Create a new empty ternery search tree.

In [42]:
tst = TernarySearchTree()

In [43]:
print(tst)

empty tree


Insert the string `'abc'` into the tree.

In [44]:
tst.insert('abc')

Display the tree.

In [45]:
print(tst)

char: a, Terminates: False
  char: b, Terminates: False
    char: c*, Terminates: True


Insert another string `'aqt'`.

In [46]:
tst.insert('aqt')

In [47]:
print(tst)

char: a, Terminates: False
  char: b, Terminates: False
    char: c*, Terminates: True
    char: q, Terminates: False
      char: t*, Terminates: True


The tree should now contain two strings.

In [48]:
len(tst)

2

In [49]:
tst.all_strings()

['abc', 'aqt']

Search for the string `'ab'`, it should be found since it is a prefix of `'abc'`.

In [50]:
tst.search('ab')

['abc']

The string `'ac'` should not be found.

In [51]:
tst.search('ac')

[]

The tree can also contain the empty string.

In [52]:
tst.insert('')

In [53]:
len(tst)

3

In [54]:
print(tst)

<empty string stored>
char: a, Terminates: False
  char: b, Terminates: False
    char: c*, Terminates: True
    char: q, Terminates: False
      char: t*, Terminates: True


In [55]:
tst.all_strings()

['', 'abc', 'aqt']

# Testing

In this project we are supposed to implement similarly to the Btree. Also, do proper testing that your algorithm actually works as expected. Also, pay attention to Corner cases: what happens if I have an empty ternary tree, does the right thing happen (i.e. do I get correct values for the length, do I get correct values for the strings that are sorted in there, etc...). Make sure to have tests in place to test for these cases. The third thing is the performance test: how does it scale with increasing number of words stored in it, how long does it take to build the ternary search tree, also how long does it take to find stuff (in worst case too). Basically, similar tests as we did for the binary tree or the sorting algorithm.

The whole thing is supposed to be implemented using version control. Hence, everything lives in a Github repository. Also there should be documentation in your implementation, just as the documentation seen in the sorting thing.   

Discussion should also be there, i.e., you see something -> comment on what you see. Try to explain what you see, whether you expect it. 

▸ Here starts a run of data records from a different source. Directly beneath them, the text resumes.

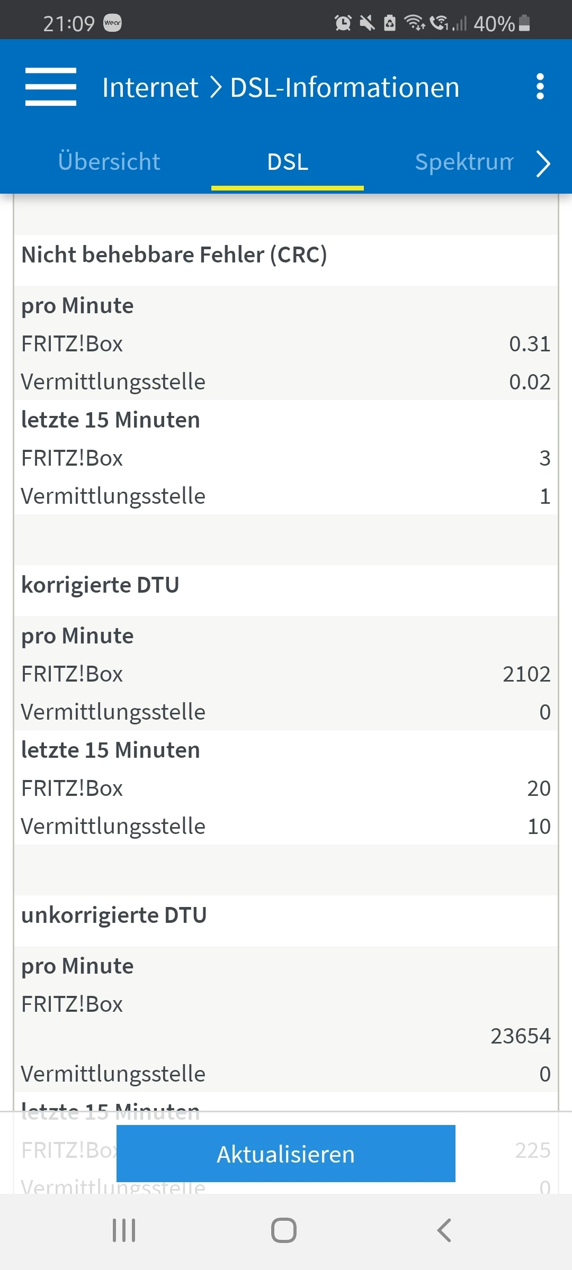Open the Android recent apps button
Image resolution: width=572 pixels, height=1270 pixels.
click(124, 1230)
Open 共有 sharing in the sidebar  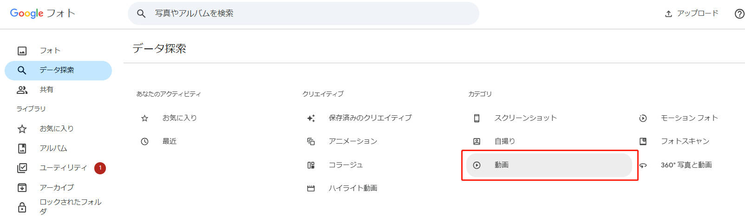pyautogui.click(x=46, y=90)
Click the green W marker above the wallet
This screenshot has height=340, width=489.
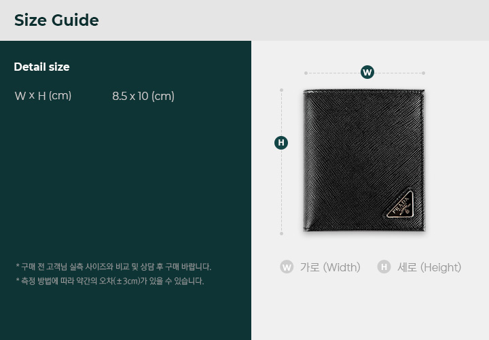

Create a new Ternary-search-tree and insert some words.

In [56]:
tst = TernarySearchTree()
with open('data/search_trees/insert_words.txt') as file:
    words = [
        line.strip() for line in file
    ]
for word in words:
    tst.insert(word)
unique_words = set(words)

Verify the length of the data stucture.

In [57]:
assert len(tst) == len(unique_words), \
       f'{len(tst)} in tree, expected {len(unique_words)}'

Verify that all words that were inserted can be found.

In [58]:
for word in unique_words:
    assert tst.search(word), f'{word} not found'

Verify that all prefixes can be found.

In [65]:
for word in unique_words:
    for i in range(len(word) - 1, 0, -1):
        prefix = word[:i]
        assert tst.search(prefix), f'{prefix} not found'

Check that when searching for a exact match, only the inserted words are found, and no prefixes.

In [66]:
for word in unique_words:
    for i in range(len(word), 0, -1):
        prefix = word[:i]
        if prefix not in unique_words:
            assert not tst.search(prefix, exact=True), \
                   f'{prefix} found'

TypeError: TernarySearchTree.search() got an unexpected keyword argument 'exact'

Check that the empty string is in the tree (since it is a prefix of any string).

In [67]:
assert tst.search(''), 'empty string not found'

AssertionError: empty string not found

Check that the empty string is not in the tree for an exact search.

In [62]:
assert not tst.search('', exact=True), 'empty string found'

TypeError: TernarySearchTree.search() got an unexpected keyword argument 'exact'

Check that words in the file `data/search_trees/not_insert_words.txt` can not be found in the tree.

In [63]:
with open('data/search_trees/not_insert_words.txt') as file:
    for line in file:
        word = line.strip()
        assert not tst.search(word), f'{word} should not be found'

Check that all strings are returned.

In [64]:
all_strings = tst.all_strings()
assert len(all_strings) == len(unique_words), \
       f'{len(all_strings)} words, expected {len(unique_words)}'
assert sorted(all_strings) == sorted(unique_words), 'words do not match'

If not output was generated, all tests have passed.